[Supplied passage]:
This repository contains the working code for the example in the [blog post](https://aiven.io/developer/find-faces-with-pgvector)

The below is the overall flow:

![Overall flow](https://github.com/Aiven-Labs/pgvector-image-recognition/blob/main/entire_flow.jpg?raw=1)

## Step 0: Install requirements

In [None]:
# %pip install opencv-python imgbeddings psycopg2-binary

^C
Note: you may need to restart the kernel to use updated packages.


## Step 1: Face recognition

Detect the faces from the [test-image](test-image.png) picture and store them under the `stored-faces` folder

In [None]:
import cv2

alg = "haarcascade_frontalface_default.xml"
# passing the algorithm to OpenCV
haar_cascade = cv2.CascadeClassifier(alg)
file_name = "sample.jpeg"

[Given information]:
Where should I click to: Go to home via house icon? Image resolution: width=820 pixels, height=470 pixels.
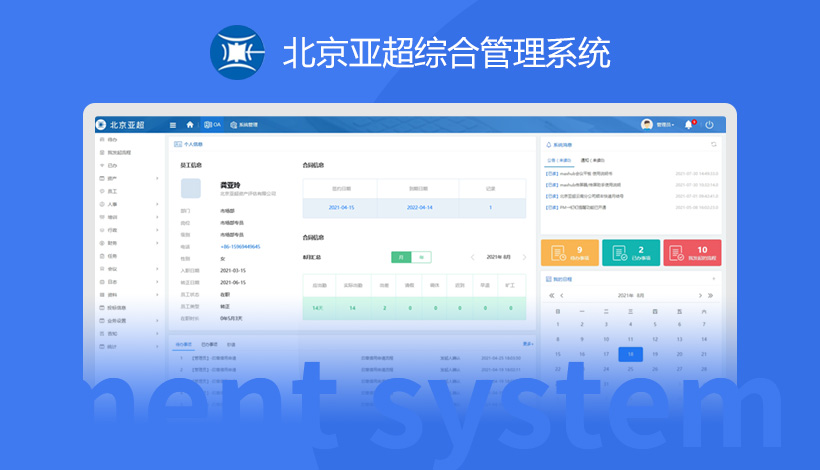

...

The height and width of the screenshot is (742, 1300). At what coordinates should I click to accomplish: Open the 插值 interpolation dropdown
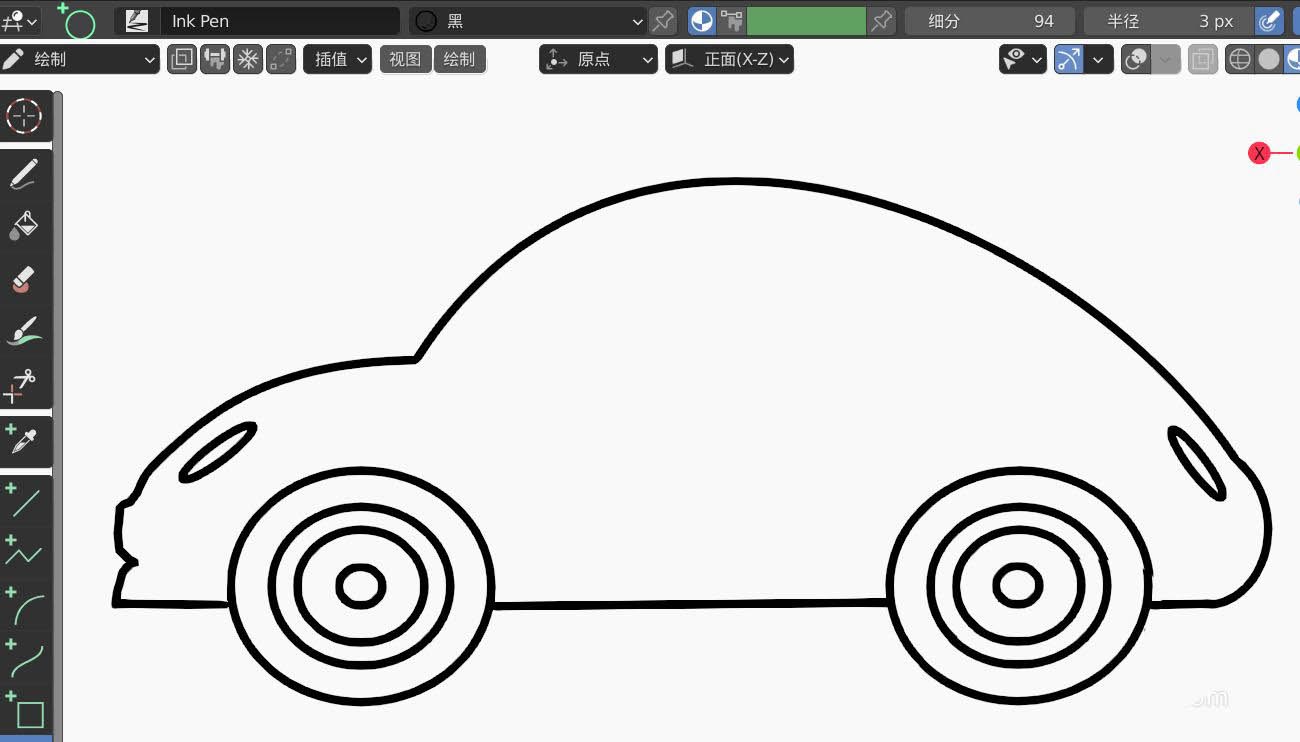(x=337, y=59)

---

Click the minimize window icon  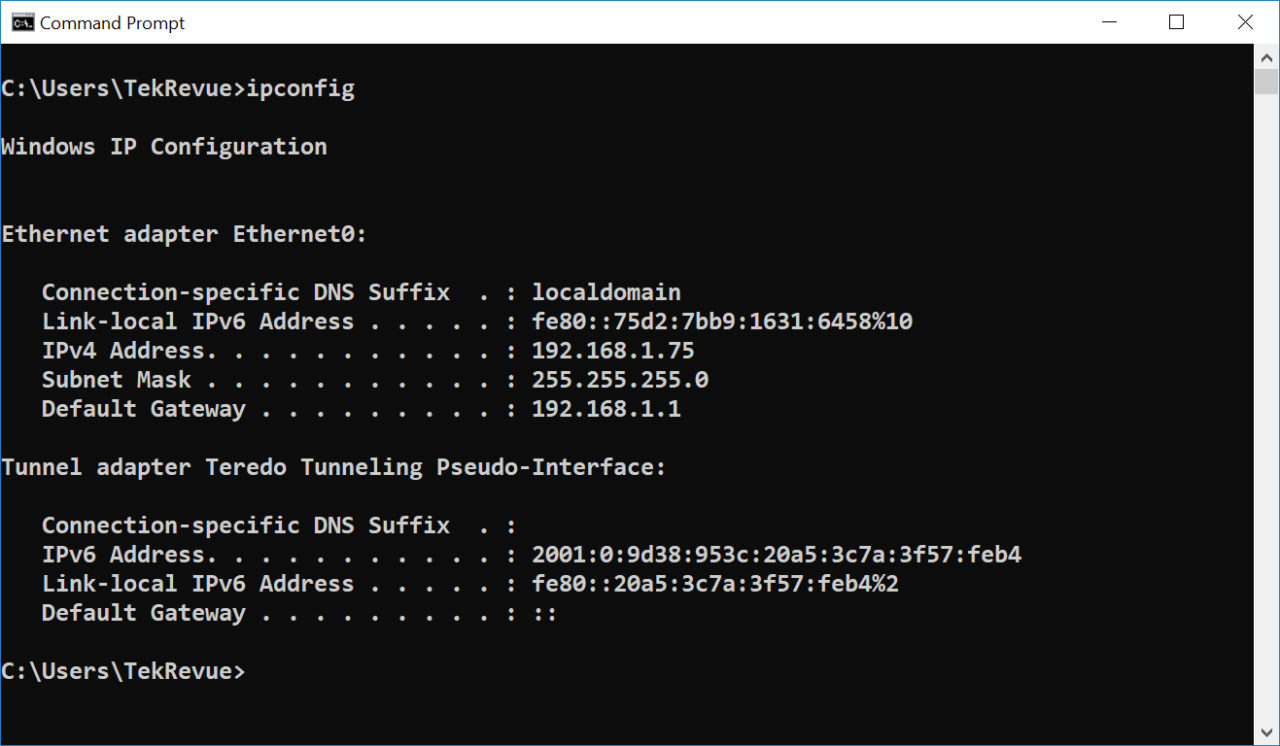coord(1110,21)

[Set exercise 1]: Transcribe the section of the pgvector face-recognition notebook that starts at "This repository contains" and ends at "use updated packages.".
[Set exercise 2]:
Answer these questions using the pgvector face-recognition notebook:
(a) Under which folder are the detected faces to be stored?
(b) Which file name is assigned to the variable alg?
(c) Which three packages appear in the commented-out install command?
[Set exercise 3]: Resume the pgvector face-recognition notebook after its final line of code.

[Answer 1]:
This repository contains the working code for the example in the [blog post](https://aiven.io/developer/find-faces-with-pgvector)

The below is the overall flow:

![Overall flow](https://github.com/Aiven-Labs/pgvector-image-recognition/blob/main/entire_flow.jpg?raw=1)

## Step 0: Install requirements

In [None]:
# %pip install opencv-python imgbeddings psycopg2-binary

^C
Note: you may need to restart the kernel to use updated packages.

[Answer 2]:
(a) The `stored-faces` folder.
(b) "haarcascade_frontalface_default.xml"
(c) opencv-python, imgbeddings, and psycopg2-binary.

[Answer 3]:
img = cv2.imread(file_name, 0)
gray_img = cv2.cvtColor(img, cv2.COLOR_RGB2BGR)
faces = haar_cascade.detectMultiScale(
    gray_img, scaleFactor=1.05, minNeighbors=2, minSize=(100, 100)
)

i = 0
for x, y, w, h in faces:
    cropped_image = img[y : y + h, x : x + w]
    target_file_name = 'stored-faces/' + str(i) + '.jpg'
    cv2.imwrite(
        target_file_name,
        cropped_image,
    )
    i = i + 1;

## Step 2: Embeddings Calculation

Calculate embeddings from the faces and pushing to PostgreSQL, you'll need to change the `<SERVICE_URI>` parameter with the PostgreSQL Service URI

In [None]:
import numpy as np
from imgbeddings import imgbeddings
from PIL import Image
import psycopg2
import os

conn = psycopg2.connect("<SERVICE_URI>")

for filename in os.listdir("stored-faces"):
    img = Image.open("stored-faces/" + filename)
    ibed = imgbeddings()
    embedding = ibed.to_embeddings(img)
    cur = conn.cursor()
    cur.execute("INSERT INTO pictures values (%s,%s)", (filename, embedding[0].tolist()))
    print(filename)
conn.commit()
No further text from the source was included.